A particle of mass `m` is subjected to an attractive central force of magnitude `k//r^(2)`, `k` being a constant. If at the instant when the particle is at an extreme position in its closed orbit, at a distance a from the centre of force, its speed is `(k//2ma)`, if the distance of other extreme position is b. Find `a//b`.

`F=-K//r^(2)` (negative sign is for attractive force)
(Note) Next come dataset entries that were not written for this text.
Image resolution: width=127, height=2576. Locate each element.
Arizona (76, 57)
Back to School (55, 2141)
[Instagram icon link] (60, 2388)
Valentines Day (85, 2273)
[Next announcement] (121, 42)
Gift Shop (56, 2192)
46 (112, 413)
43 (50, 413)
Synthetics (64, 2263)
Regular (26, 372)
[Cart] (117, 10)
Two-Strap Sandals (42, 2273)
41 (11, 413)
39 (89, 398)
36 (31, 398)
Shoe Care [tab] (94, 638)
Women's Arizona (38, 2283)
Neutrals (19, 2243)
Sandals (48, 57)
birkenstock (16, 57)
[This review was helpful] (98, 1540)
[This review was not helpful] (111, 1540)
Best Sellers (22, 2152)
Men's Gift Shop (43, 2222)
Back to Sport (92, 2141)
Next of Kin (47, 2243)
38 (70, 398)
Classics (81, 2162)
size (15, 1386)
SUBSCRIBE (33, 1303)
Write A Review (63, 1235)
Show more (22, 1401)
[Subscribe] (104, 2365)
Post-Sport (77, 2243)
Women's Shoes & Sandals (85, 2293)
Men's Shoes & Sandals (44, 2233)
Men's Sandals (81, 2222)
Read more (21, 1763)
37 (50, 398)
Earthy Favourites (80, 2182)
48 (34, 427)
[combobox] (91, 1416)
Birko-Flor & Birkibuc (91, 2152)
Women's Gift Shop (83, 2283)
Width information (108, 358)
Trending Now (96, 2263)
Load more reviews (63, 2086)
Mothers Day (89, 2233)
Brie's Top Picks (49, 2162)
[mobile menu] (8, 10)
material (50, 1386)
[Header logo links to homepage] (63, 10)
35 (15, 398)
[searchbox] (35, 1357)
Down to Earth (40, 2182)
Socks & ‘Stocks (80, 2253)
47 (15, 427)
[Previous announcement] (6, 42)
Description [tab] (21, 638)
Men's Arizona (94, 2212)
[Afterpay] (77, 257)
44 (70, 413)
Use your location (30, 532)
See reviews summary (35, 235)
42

Potential energy `U=-intFdr=intK/(r_(2))dr=-K/r`
Conservation of energy gives (let at other extreme position `r=b`)
`K_(1)+U_(1)=K_(2)+U_(2)`
`1/2mv_(1)^(2)-K/a=1/2mv_(2)^(2)-K/b`………i
where `v_(1)=sqrt(k/(2ma)`
Conservation of angular momentum gives
`mv_(1)a=mv_(2)b`
`v_(2)=a/bv_(1)=a/bsqrt(K/(2ma))`
Therfore, from eqn i
`implies1/2m k/(2ma)-K/a=1/2m(a/b)^(2)k/(2ma)-K/b`
`=(3K)/(4a)=(aK)/(4b^(2))-K/bimpliesb^(2)-(4a)/3b+(a^(3))/3=0`
Hence `b=a//3, impliesa//b=3`